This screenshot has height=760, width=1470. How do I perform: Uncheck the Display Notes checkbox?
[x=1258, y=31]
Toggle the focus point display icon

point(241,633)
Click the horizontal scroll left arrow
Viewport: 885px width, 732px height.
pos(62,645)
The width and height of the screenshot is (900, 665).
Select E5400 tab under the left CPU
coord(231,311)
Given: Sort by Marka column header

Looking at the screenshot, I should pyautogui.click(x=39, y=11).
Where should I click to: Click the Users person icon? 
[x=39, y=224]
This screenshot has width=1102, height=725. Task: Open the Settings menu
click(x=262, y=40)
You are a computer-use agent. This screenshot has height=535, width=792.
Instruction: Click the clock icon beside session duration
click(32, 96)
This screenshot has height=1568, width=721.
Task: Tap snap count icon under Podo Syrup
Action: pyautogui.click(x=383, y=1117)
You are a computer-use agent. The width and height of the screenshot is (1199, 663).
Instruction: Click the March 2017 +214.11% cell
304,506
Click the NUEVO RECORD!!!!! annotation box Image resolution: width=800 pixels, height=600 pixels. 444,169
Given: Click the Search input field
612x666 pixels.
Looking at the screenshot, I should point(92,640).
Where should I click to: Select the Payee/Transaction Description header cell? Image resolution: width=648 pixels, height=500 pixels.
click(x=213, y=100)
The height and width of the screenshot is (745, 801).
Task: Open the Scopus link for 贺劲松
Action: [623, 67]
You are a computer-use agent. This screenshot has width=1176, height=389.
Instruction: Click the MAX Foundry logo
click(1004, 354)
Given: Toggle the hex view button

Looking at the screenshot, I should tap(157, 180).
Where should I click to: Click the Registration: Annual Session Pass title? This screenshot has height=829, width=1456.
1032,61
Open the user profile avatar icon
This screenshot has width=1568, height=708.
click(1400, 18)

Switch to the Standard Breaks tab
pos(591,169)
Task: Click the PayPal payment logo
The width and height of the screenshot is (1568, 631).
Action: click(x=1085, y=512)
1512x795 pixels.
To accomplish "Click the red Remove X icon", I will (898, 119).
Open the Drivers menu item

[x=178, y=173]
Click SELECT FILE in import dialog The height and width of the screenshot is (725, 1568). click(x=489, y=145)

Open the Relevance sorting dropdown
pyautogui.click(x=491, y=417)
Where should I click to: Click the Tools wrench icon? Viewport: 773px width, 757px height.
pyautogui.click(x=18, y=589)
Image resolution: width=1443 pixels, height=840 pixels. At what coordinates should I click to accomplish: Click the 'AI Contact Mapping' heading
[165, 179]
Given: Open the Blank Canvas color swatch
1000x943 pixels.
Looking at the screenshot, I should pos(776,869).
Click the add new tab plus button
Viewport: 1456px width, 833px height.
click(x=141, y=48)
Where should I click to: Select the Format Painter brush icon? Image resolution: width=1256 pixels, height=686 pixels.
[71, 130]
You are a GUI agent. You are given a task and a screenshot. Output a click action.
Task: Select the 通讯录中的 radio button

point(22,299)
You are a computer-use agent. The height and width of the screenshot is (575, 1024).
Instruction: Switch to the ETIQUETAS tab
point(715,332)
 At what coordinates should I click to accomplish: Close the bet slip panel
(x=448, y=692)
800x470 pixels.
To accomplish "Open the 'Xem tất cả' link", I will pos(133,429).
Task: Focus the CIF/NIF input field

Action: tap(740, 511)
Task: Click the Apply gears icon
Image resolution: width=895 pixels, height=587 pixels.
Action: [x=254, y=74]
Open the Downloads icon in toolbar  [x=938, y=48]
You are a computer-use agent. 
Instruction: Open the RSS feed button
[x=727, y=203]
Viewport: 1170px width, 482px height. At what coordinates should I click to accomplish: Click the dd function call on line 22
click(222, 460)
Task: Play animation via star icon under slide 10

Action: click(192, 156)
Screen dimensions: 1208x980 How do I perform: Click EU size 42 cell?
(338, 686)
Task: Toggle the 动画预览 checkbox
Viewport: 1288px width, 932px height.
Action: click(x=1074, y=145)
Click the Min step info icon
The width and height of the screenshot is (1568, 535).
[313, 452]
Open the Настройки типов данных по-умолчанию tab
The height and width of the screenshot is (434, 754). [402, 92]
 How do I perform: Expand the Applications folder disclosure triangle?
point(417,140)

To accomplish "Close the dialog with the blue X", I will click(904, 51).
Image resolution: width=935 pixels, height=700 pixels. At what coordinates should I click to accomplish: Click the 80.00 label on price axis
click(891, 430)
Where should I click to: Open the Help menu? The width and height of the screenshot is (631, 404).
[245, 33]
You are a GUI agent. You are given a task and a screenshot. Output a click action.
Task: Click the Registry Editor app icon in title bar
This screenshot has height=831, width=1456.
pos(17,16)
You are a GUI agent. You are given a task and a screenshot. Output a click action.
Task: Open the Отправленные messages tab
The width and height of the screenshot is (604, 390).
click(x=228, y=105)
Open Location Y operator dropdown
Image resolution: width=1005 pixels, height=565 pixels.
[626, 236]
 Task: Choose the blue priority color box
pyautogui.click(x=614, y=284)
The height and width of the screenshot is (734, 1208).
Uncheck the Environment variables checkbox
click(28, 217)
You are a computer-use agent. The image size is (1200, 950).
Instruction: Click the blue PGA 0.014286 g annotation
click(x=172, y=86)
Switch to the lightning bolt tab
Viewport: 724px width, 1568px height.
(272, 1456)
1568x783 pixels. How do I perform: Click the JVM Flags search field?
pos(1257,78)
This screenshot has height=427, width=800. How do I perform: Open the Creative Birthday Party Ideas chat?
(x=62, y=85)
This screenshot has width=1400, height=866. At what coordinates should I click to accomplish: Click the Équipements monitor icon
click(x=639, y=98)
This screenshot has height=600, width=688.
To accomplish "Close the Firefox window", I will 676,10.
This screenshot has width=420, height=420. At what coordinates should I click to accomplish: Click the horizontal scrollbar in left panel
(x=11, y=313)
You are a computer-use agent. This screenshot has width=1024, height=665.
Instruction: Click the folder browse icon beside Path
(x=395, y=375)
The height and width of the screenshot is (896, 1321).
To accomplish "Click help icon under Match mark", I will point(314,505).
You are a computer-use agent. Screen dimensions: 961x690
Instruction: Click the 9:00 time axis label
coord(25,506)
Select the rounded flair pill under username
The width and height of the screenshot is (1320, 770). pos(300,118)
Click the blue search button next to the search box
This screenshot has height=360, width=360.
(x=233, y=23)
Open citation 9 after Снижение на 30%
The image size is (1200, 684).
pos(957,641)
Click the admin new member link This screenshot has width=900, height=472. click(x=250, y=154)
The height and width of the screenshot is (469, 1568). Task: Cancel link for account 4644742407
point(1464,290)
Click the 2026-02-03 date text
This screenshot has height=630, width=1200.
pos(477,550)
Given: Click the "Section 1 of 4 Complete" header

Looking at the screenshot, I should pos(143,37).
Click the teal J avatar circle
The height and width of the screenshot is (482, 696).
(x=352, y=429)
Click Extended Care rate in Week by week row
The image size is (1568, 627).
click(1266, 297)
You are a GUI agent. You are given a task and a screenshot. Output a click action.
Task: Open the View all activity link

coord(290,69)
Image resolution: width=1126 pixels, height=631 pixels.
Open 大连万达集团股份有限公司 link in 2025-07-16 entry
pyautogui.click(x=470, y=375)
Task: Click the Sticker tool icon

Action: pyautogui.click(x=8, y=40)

> _WHAT IS EXPECTED_: The entries are to be transcribed exactly, each line in full.

> _OUTPUT BELOW_:
This screenshot has height=760, width=1470. How do I perform: Uncheck the Display Notes checkbox?
[x=1258, y=31]
Toggle the focus point display icon

point(241,633)
Click the horizontal scroll left arrow
Viewport: 885px width, 732px height.
pos(62,645)
The width and height of the screenshot is (900, 665).
Select E5400 tab under the left CPU
coord(231,311)
Given: Sort by Marka column header

Looking at the screenshot, I should pyautogui.click(x=39, y=11).
Where should I click to: Click the Users person icon? 
[x=39, y=224]
This screenshot has width=1102, height=725. Task: Open the Settings menu
click(x=262, y=40)
You are a computer-use agent. This screenshot has height=535, width=792.
Instruction: Click the clock icon beside session duration
click(32, 96)
This screenshot has height=1568, width=721.
Task: Tap snap count icon under Podo Syrup
Action: pyautogui.click(x=383, y=1117)
You are a computer-use agent. The width and height of the screenshot is (1199, 663).
Instruction: Click the March 2017 +214.11% cell
304,506
Click the NUEVO RECORD!!!!! annotation box Image resolution: width=800 pixels, height=600 pixels. 444,169
Given: Click the Search input field
612x666 pixels.
Looking at the screenshot, I should point(92,640).
Where should I click to: Select the Payee/Transaction Description header cell? Image resolution: width=648 pixels, height=500 pixels.
click(x=213, y=100)
The height and width of the screenshot is (745, 801).
Task: Open the Scopus link for 贺劲松
Action: [623, 67]
You are a computer-use agent. This screenshot has width=1176, height=389.
Instruction: Click the MAX Foundry logo
click(1004, 354)
Given: Toggle the hex view button

Looking at the screenshot, I should tap(157, 180).
Where should I click to: Click the Registration: Annual Session Pass title? This screenshot has height=829, width=1456.
1032,61
Open the user profile avatar icon
This screenshot has width=1568, height=708.
click(1400, 18)

Switch to the Standard Breaks tab
pos(591,169)
Task: Click the PayPal payment logo
The width and height of the screenshot is (1568, 631).
Action: click(x=1085, y=512)
1512x795 pixels.
To accomplish "Click the red Remove X icon", I will (898, 119).
Open the Drivers menu item

[x=178, y=173]
Click SELECT FILE in import dialog The height and width of the screenshot is (725, 1568). click(x=489, y=145)

Open the Relevance sorting dropdown
pyautogui.click(x=491, y=417)
Where should I click to: Click the Tools wrench icon? Viewport: 773px width, 757px height.
pyautogui.click(x=18, y=589)
Image resolution: width=1443 pixels, height=840 pixels. At what coordinates should I click to accomplish: Click the 'AI Contact Mapping' heading
[165, 179]
Given: Open the Blank Canvas color swatch
1000x943 pixels.
Looking at the screenshot, I should pos(776,869).
Click the add new tab plus button
Viewport: 1456px width, 833px height.
click(x=141, y=48)
Where should I click to: Select the Format Painter brush icon? Image resolution: width=1256 pixels, height=686 pixels.
[71, 130]
You are a GUI agent. You are given a task and a screenshot. Output a click action.
Task: Select the 通讯录中的 radio button

point(22,299)
You are a computer-use agent. The height and width of the screenshot is (575, 1024).
Instruction: Switch to the ETIQUETAS tab
point(715,332)
 At what coordinates should I click to accomplish: Close the bet slip panel
(x=448, y=692)
800x470 pixels.
To accomplish "Open the 'Xem tất cả' link", I will pos(133,429).
Task: Focus the CIF/NIF input field

Action: tap(740, 511)
Task: Click the Apply gears icon
Image resolution: width=895 pixels, height=587 pixels.
Action: [x=254, y=74]
Open the Downloads icon in toolbar  [x=938, y=48]
You are a computer-use agent. 
Instruction: Open the RSS feed button
[x=727, y=203]
Viewport: 1170px width, 482px height. At what coordinates should I click to accomplish: Click the dd function call on line 22
click(222, 460)
Task: Play animation via star icon under slide 10

Action: click(192, 156)
Screen dimensions: 1208x980 How do I perform: Click EU size 42 cell?
(338, 686)
Task: Toggle the 动画预览 checkbox
Viewport: 1288px width, 932px height.
Action: click(x=1074, y=145)
Click the Min step info icon
The width and height of the screenshot is (1568, 535).
[313, 452]
Open the Настройки типов данных по-умолчанию tab
The height and width of the screenshot is (434, 754). [402, 92]
 How do I perform: Expand the Applications folder disclosure triangle?
point(417,140)

To accomplish "Close the dialog with the blue X", I will click(904, 51).
Image resolution: width=935 pixels, height=700 pixels. At what coordinates should I click to accomplish: Click the 80.00 label on price axis
click(891, 430)
Where should I click to: Open the Help menu? The width and height of the screenshot is (631, 404).
[245, 33]
You are a GUI agent. You are given a task and a screenshot. Output a click action.
Task: Click the Registry Editor app icon in title bar
This screenshot has height=831, width=1456.
pos(17,16)
You are a GUI agent. You are given a task and a screenshot. Output a click action.
Task: Open the Отправленные messages tab
The width and height of the screenshot is (604, 390).
click(x=228, y=105)
Open Location Y operator dropdown
Image resolution: width=1005 pixels, height=565 pixels.
[626, 236]
 Task: Choose the blue priority color box
pyautogui.click(x=614, y=284)
The height and width of the screenshot is (734, 1208).
Uncheck the Environment variables checkbox
click(28, 217)
You are a computer-use agent. The image size is (1200, 950).
Instruction: Click the blue PGA 0.014286 g annotation
click(x=172, y=86)
Switch to the lightning bolt tab
Viewport: 724px width, 1568px height.
(272, 1456)
1568x783 pixels. How do I perform: Click the JVM Flags search field?
pos(1257,78)
This screenshot has height=427, width=800. How do I perform: Open the Creative Birthday Party Ideas chat?
(x=62, y=85)
This screenshot has width=1400, height=866. At what coordinates should I click to accomplish: Click the Équipements monitor icon
click(x=639, y=98)
This screenshot has height=600, width=688.
To accomplish "Close the Firefox window", I will 676,10.
This screenshot has width=420, height=420. At what coordinates should I click to accomplish: Click the horizontal scrollbar in left panel
(x=11, y=313)
You are a computer-use agent. This screenshot has width=1024, height=665.
Instruction: Click the folder browse icon beside Path
(x=395, y=375)
The height and width of the screenshot is (896, 1321).
To accomplish "Click help icon under Match mark", I will point(314,505).
You are a computer-use agent. Screen dimensions: 961x690
Instruction: Click the 9:00 time axis label
coord(25,506)
Select the rounded flair pill under username
The width and height of the screenshot is (1320, 770). pos(300,118)
Click the blue search button next to the search box
This screenshot has height=360, width=360.
(x=233, y=23)
Open citation 9 after Снижение на 30%
The image size is (1200, 684).
pos(957,641)
Click the admin new member link This screenshot has width=900, height=472. click(x=250, y=154)
The height and width of the screenshot is (469, 1568). Task: Cancel link for account 4644742407
point(1464,290)
Click the 2026-02-03 date text
This screenshot has height=630, width=1200.
pos(477,550)
Given: Click the "Section 1 of 4 Complete" header

Looking at the screenshot, I should pos(143,37).
Click the teal J avatar circle
The height and width of the screenshot is (482, 696).
(x=352, y=429)
Click Extended Care rate in Week by week row
The image size is (1568, 627).
click(1266, 297)
You are a GUI agent. You are given a task and a screenshot. Output a click action.
Task: Open the View all activity link

coord(290,69)
Image resolution: width=1126 pixels, height=631 pixels.
Open 大连万达集团股份有限公司 link in 2025-07-16 entry
pyautogui.click(x=470, y=375)
Task: Click the Sticker tool icon

Action: pyautogui.click(x=8, y=40)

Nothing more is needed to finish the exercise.